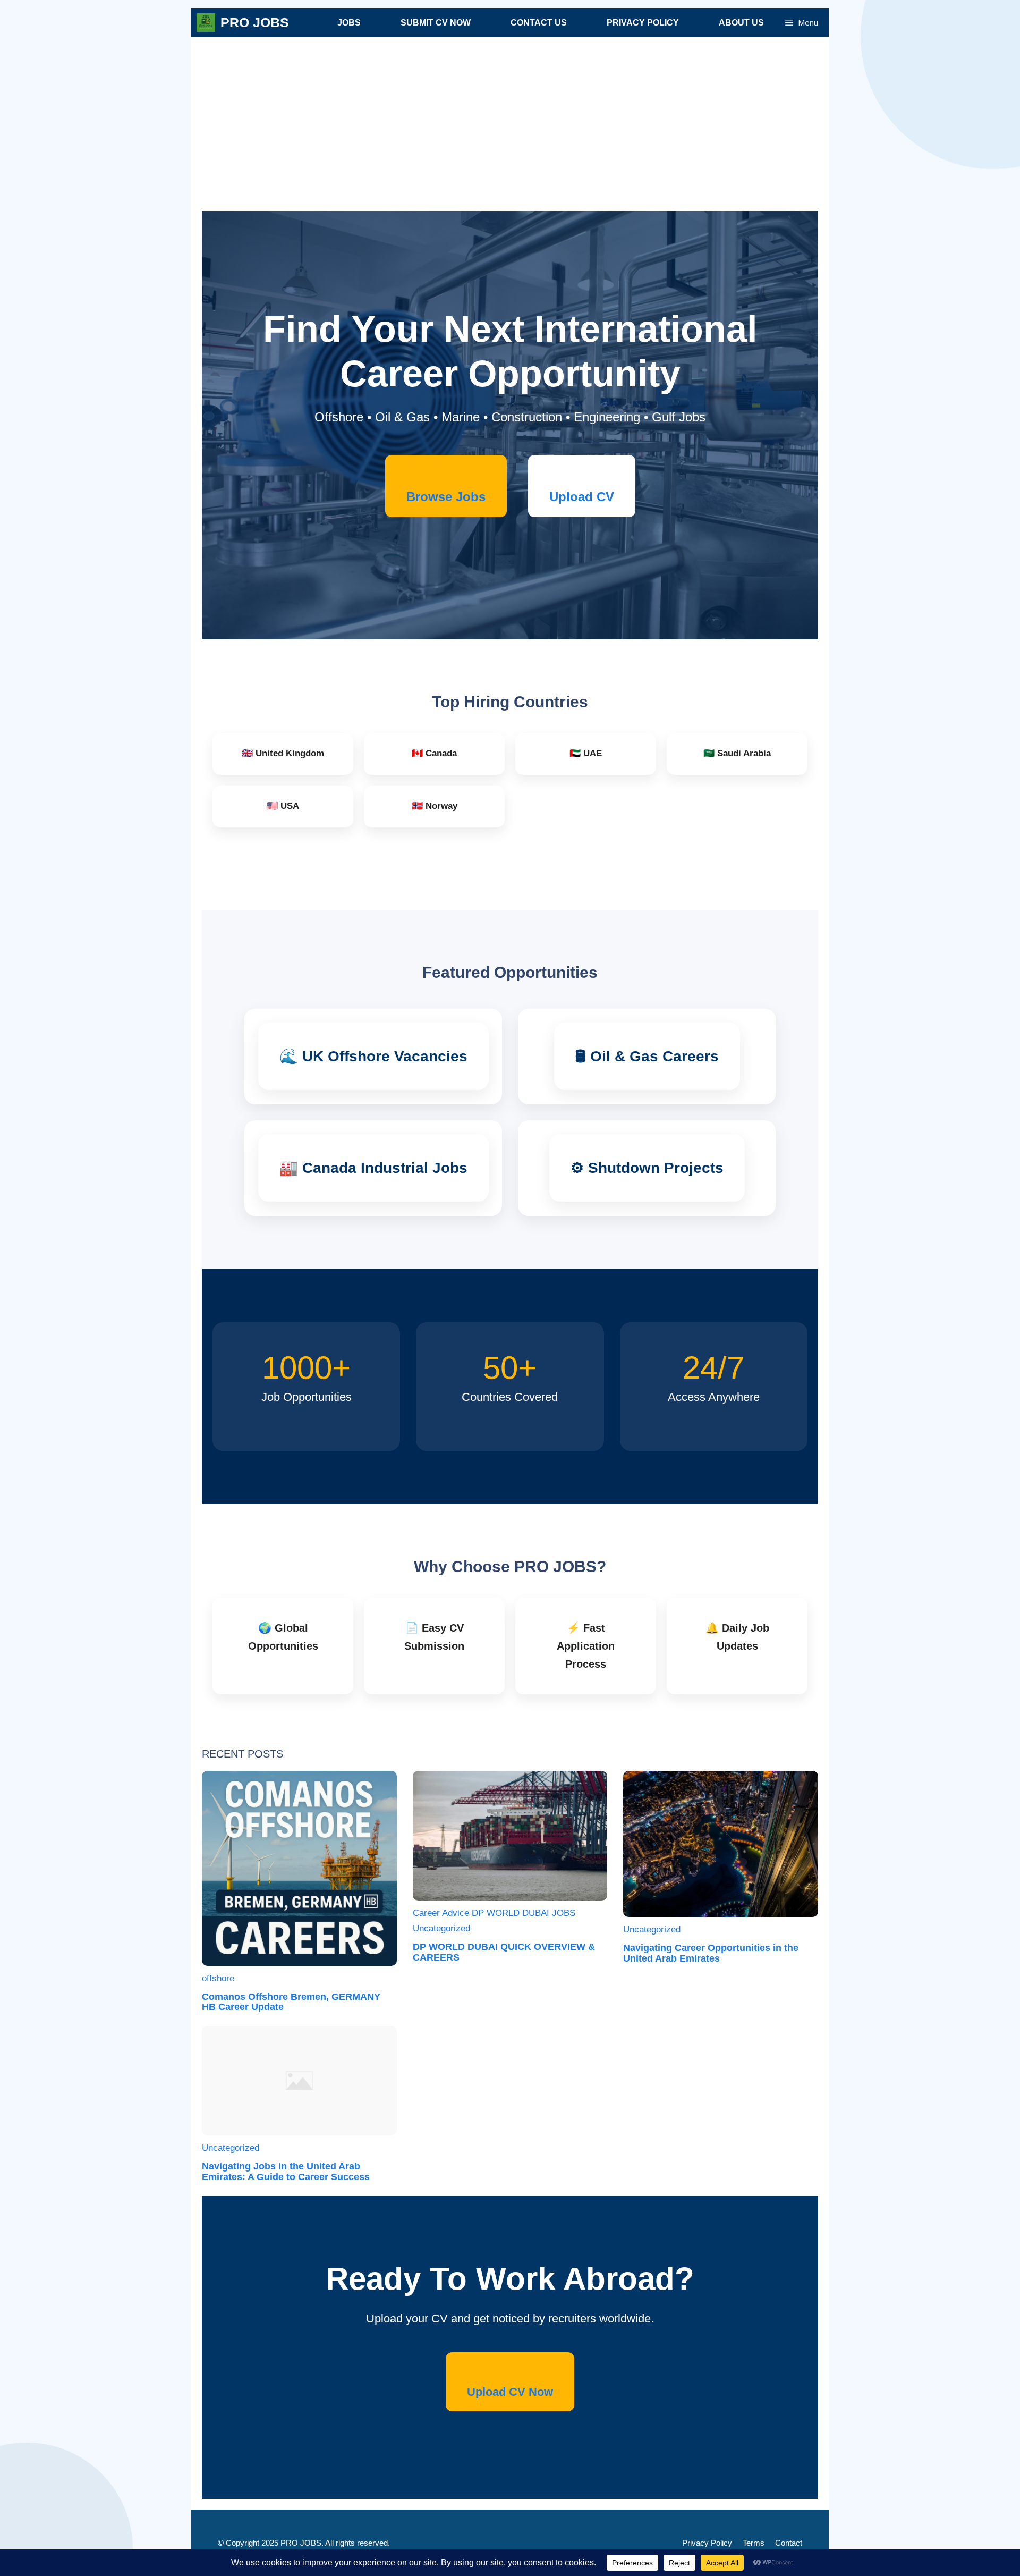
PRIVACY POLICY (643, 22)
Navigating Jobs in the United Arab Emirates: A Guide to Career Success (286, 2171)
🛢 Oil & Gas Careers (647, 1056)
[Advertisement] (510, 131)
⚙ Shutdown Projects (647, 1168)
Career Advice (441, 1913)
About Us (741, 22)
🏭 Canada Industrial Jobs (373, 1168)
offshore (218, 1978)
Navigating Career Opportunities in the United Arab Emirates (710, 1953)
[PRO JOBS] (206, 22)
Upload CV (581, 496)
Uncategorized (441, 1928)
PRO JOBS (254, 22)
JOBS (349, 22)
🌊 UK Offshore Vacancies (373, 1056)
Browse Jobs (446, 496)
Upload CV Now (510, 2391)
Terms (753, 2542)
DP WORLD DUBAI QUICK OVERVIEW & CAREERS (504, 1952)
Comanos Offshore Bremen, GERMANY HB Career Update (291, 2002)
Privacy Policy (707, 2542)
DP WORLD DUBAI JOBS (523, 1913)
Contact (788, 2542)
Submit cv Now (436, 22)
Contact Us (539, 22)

——————

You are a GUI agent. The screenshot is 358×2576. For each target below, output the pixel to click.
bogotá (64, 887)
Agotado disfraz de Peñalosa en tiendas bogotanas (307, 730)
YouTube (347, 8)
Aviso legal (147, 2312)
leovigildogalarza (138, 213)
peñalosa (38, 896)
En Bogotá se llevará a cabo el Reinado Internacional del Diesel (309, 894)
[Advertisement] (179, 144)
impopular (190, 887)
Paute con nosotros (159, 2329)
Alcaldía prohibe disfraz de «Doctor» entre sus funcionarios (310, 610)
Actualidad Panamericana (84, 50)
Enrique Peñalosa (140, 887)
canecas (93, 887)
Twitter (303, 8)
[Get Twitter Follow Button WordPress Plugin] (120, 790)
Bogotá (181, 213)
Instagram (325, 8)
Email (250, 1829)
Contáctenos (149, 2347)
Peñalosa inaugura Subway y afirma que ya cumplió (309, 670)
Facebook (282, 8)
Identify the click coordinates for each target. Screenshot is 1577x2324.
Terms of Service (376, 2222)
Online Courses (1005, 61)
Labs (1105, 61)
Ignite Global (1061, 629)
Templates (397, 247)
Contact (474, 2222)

——————

EXERCISE DIRECTIONS – Look above for the line that contains "PRIVACY POLICY (643, 22)". Starting there, transcribe every line exactly until you have copied the line that contains "JOBS (349, 22)".

FINISHED EXERCISE –
PRIVACY POLICY (643, 22)
Navigating Jobs in the United Arab Emirates: A Guide to Career Success (286, 2171)
🛢 Oil & Gas Careers (647, 1056)
[Advertisement] (510, 131)
⚙ Shutdown Projects (647, 1168)
Career Advice (441, 1913)
About Us (741, 22)
🏭 Canada Industrial Jobs (373, 1168)
offshore (218, 1978)
Navigating Career Opportunities in the United Arab Emirates (710, 1953)
[PRO JOBS] (206, 22)
Upload CV (581, 496)
Uncategorized (441, 1928)
PRO JOBS (254, 22)
JOBS (349, 22)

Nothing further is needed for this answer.